リフレーミングの成功体験

ここ二、三ヶ月の学びの中で「リフレーミング」の練習をしていますが、先日、とある席でその重要性を実感する成功体感がありました。今回の記事では、それについて共有したいと思います。

 

先月半ば頃、とあるイベントに登壇する機会があり、同じゲストの中に何度かお会いしたことのある(おそらくは私と同年代の)男性がいました。

事前の告知を通してその方の名前を見かけた段階で、私は「ああ、そうか……」と些かネガティヴな気持ちになったことを記憶しています。

というのも彼が、常に話題の中心にいたがり、口を開けば自慢話ばかりという、いわゆるビッグマウス型の人物だったからです。率直に言って、苦手なタイプだと思っていました。

 

さて、当日のイベントを無事こなした私たちは、主催者の提案で居酒屋に向かい、打ち上げを始めました。

その際、彼と私はほぼ対面に位置する席に座すことになり、そうなれば自然、なにくれとなく言葉を交わすわけです。

 

彼は相変わらず大きな声で(といっても私自身の声も相当に通りがよいのですが)自分の能力や人脈を誇示するような話をしています。

以前までの私であればそこで、適当に相槌を打つ、露骨に不味そうな顔で酒を飲む、ひっきりなしに煙草を吸う、などの行動を選択していたと思いますが、そのと気はイベントが成功したことで上機嫌だった、ということもあるのでしょう。たんとで練習している「リフレーミング」のことが頭をよぎりました。

 

「この人のことをおれは苦手だが、たかだか数時間の飲み会だし、せっかくだからマイナスをプラスに変換する練習相手になってもらうか」

 

とそこまで自分の心境を言語化できていたわけではありませんが、だいたいにおいてそんなような心持ちで彼との会話に注力したのです。

 

すると自分でもおどろいたのですが、そうして彼のよいところを見出そうとしていると、これまで瑕疵として認識していた部分が、むしろ彼という人間を構成する柄や模様であるというように見えてきました。

 

具体的には、常に話題の中心にいたがるという目立ちたがり屋的な部分は、率先して新しい話題を提供するエンターテイメント精神、且つリーダーシップの持ち主。

また自慢話ばかり、ビッグマウスという点についても、よくよく話を聞いていると、たしかに自画自賛は多いのですが、他人の評価を貶めることで相対的に自分の地位を上げる、といったことをしないのです。

むしろある程度の問題は個性として割り切る度量を持っており、自分だけでなく他人に対しても肯定感の強い、ポジティヴな人なのだな、と思えてきます。

 

そうしてしばらく彼と話しているうちに、いつしか苦手意識はほとんどなくなっていました。

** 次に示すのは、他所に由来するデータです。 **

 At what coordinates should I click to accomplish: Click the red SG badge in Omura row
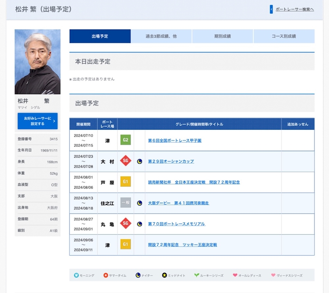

それどころか彼に対する好感さえうっすらと抱くようになり、

「××さんのその考えはポジティヴでいいね」

「自分にそういう視点はなかったから見習いたいよ」

などと、これはまあ酒が入っていたからということもあるのですが、彼の人格を称える言葉が出てきました。

 

そうなると今度は彼のほうでも私の作品や考えを称賛してくれ、最終的にはおたがい(と思いたい)にとてもいい気持ちで帰路に着くことができました。

 

私はどちらかといえば、第一印象や生理に根差した感覚で人の好き嫌いを腑分けするきらいがあり、そうした自分の性質についてはもうずいぶん前から認識していたものの、特に改めることなく馬齢を重ねてきました。

 

要するに、気に入らない人間に無理に迎合することはない、白黒をはっきりつけることが自立なんだ、と考えていたのです。

しかし斯様なスタンスは言葉を換えれば、

「おれはこういう人間だ」

というどこかで聞いたことのある言い訳か開き直りに過ぎないのであって、他者とのすり合わせによって自己をアウフヘーベンしていく伸びしろを潰していたのではないかとも思います。

 

そうした自身の固着した世界認識(フレーム)を組み替えていくことを、現在、私たちはたんとで学んでいるわけですが、そこで身につけたことを実社会の中で積極的に実践し、成功体験を重ねていくことの重要さに、改めて気づかされました。

 

今後も引き続き、日々のいろいろな場面で「リフレーミング」を試していくつもりです。